FuelLabs / fuel-vm

Fuel v2 interpreter in Rust
Other
358 stars 88 forks source link

Finding the hash of a program in Fuel VM: hashing bytecode or use MAST root? #794

Open partylikeits1983 opened 4 months ago

partylikeits1983 commented 4 months ago

I am curious how the hash for a fuel predicate is computed. As I understand, the predicate hash is computed here: https://github.com/FuelLabs/fuel-vm/blob/2604237c9ff4a755e48b40b2c006711d22cff19f/fuel-tx/src/contract.rs#L72

using the root_from_code function:

    pub fn root_from_code<B>(bytes: B) -> Bytes32
    where
        B: AsRef<[u8]>,
    {
        let mut tree = BinaryMerkleTree::new();
        bytes.as_ref().chunks(LEAF_SIZE).for_each(|leaf| {
            // If the bytecode is not a multiple of LEAF_SIZE, the final leaf
            // should be zero-padded rounding up to the nearest multiple of 8
            // bytes.
            let len = leaf.len();
            if len == LEAF_SIZE || len % MULTIPLE == 0 {
                tree.push(leaf);
            } else {
                let padding_size = len.next_multiple_of(MULTIPLE);
                let mut padded_leaf = [PADDING_BYTE; LEAF_SIZE];
                padded_leaf[0..len].clone_from_slice(leaf);
                tree.push(padded_leaf[..padding_size].as_ref());
            }
        });

        tree.root().into()
    }

Looking at this implementation however, I was wondering why use a merkle tree to compute the hash of the predicate? In this implementation, the compiled bytecode of the program is passed in, divided into chunks, inserted into the merkle tree, and then the root of the merkle tree is found.

However, using a merkle tree to find the hash of a program is very similar to the concept of a merkleized abstract syntax tree (MAST). However, a MAST root, is the hash of an entire program, where the leaves of the merkleized abstract syntax tree are the "subprograms" of the entire program. MAST is used in bitcoin: https://github.com/bitcoin/bips/blob/master/bip-0114.mediawiki

My question is why is a merkle tree used to compute the hash of a fuel program? It seems that the function root_from_code does not need to use a merkle tree at all since all it does is divide the byte code into chunks, insert into a merkle tree, and then returns the root of the merkle tree. In this implementation, the bytecode in a single leaf could be from different logic flows in a program.

Why not just use a standard hash function like keccak256 for computing the hash of a program? Why use a merkle tree in this case?

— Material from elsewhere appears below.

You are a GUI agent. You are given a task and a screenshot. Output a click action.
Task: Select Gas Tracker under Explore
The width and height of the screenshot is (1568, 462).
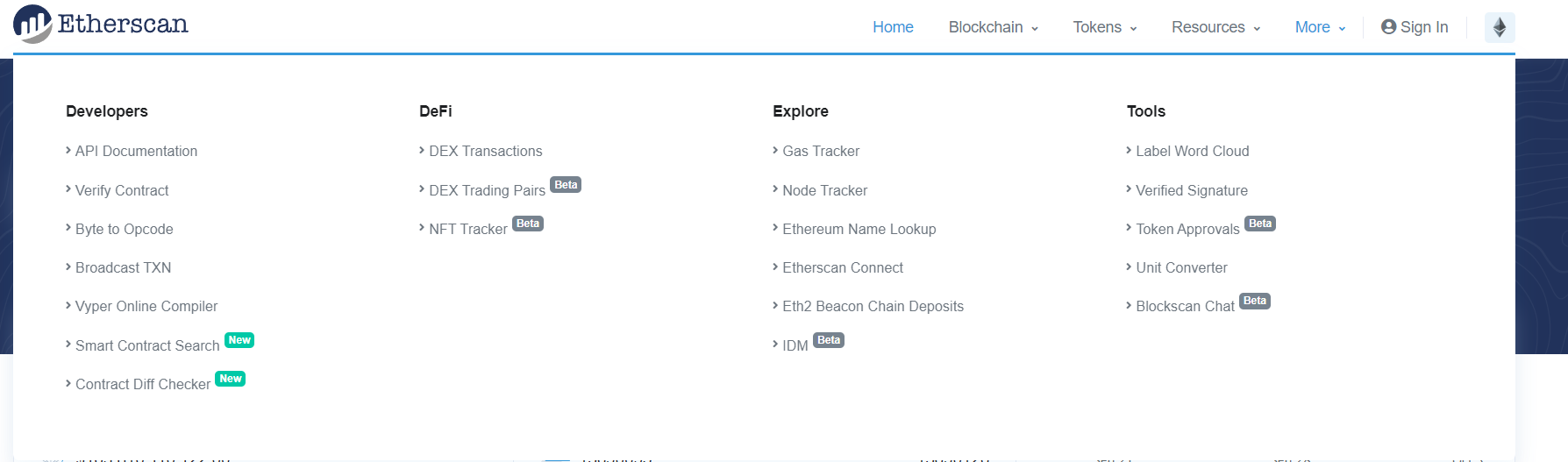(821, 151)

partylikeits1983 commented 3 months ago

Looking through the documentation again, I noticed this:

"[The predicate root] 'is the Merkle root of the binary Merkle tree each leaf being 16KiB of instructions.'"

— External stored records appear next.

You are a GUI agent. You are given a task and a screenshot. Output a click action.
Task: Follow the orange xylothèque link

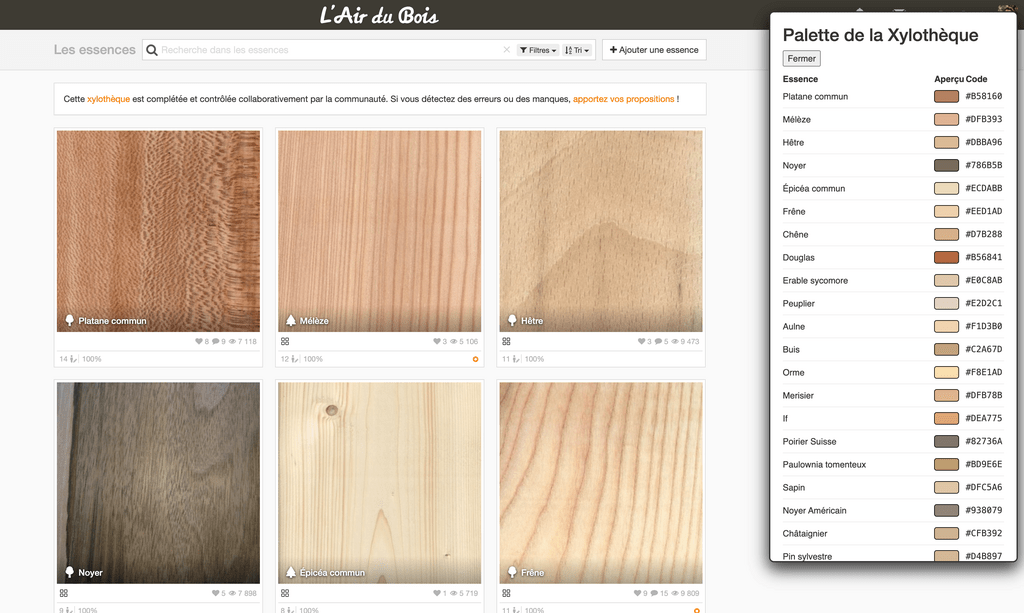point(108,99)
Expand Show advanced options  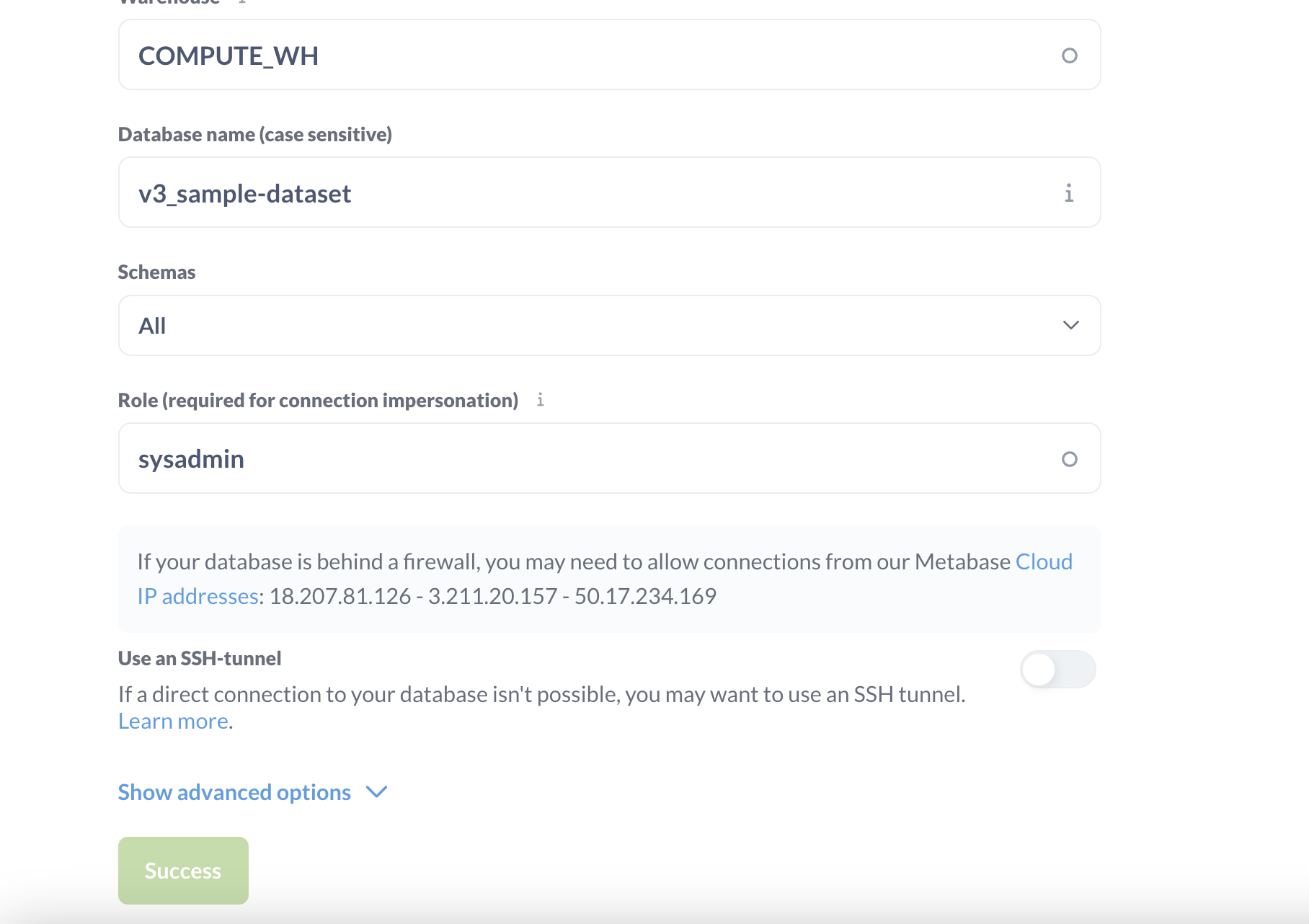(234, 792)
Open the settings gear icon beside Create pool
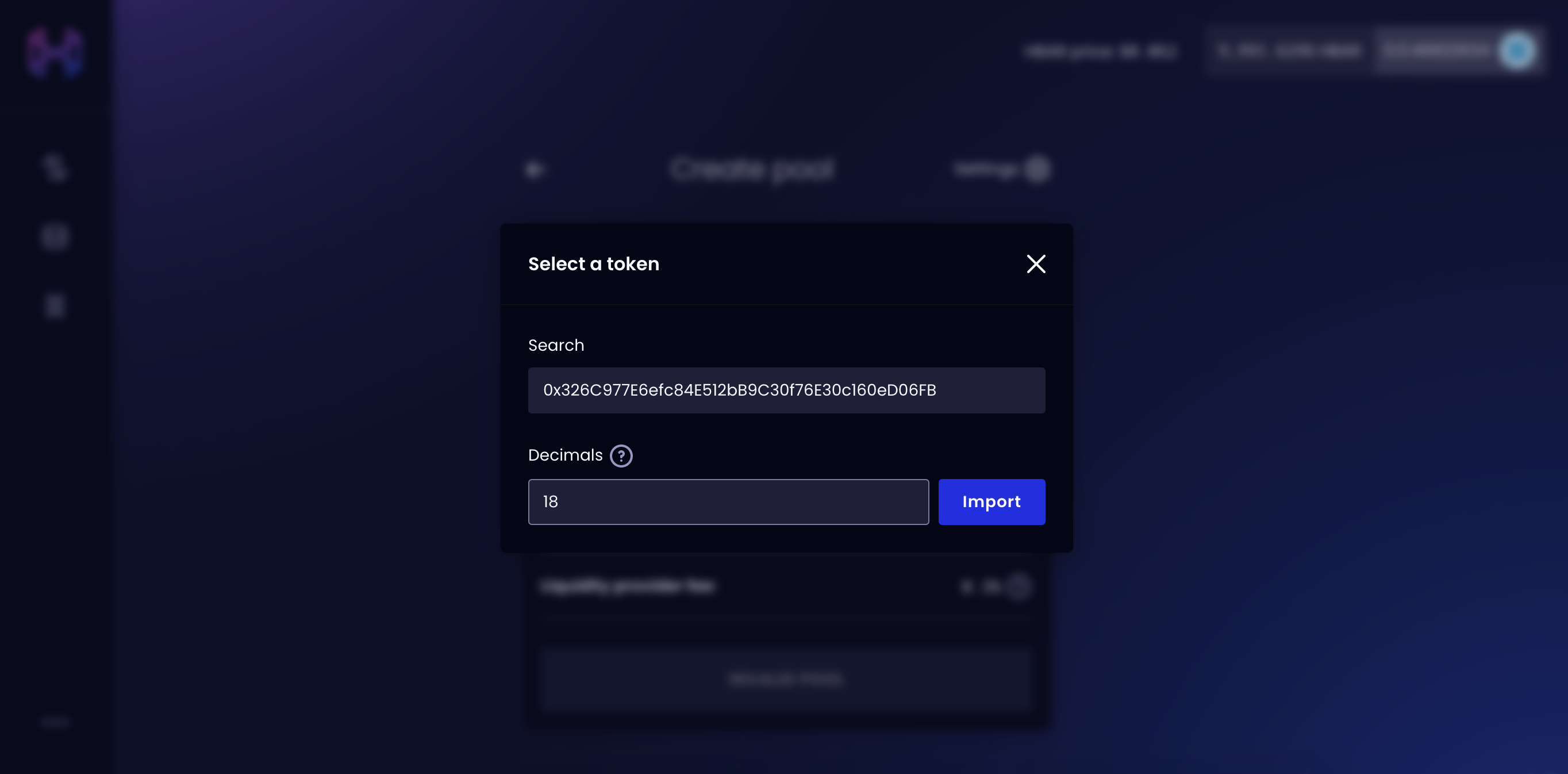 click(1036, 169)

https://github.com/FuelLabs/fuel-specs/blob/master/src/identifiers/predicate-id.md

However, it seems that the root_from_code function doesn't insert each leaf as 16KiB of instructions, but 16KiB of compiled bytecode.

How could this potentially cause an issue? Different compiler versions could output different compiled bytecode for the same program, meaning the same predicate compiled with different compiler versions could have two different predicate roots.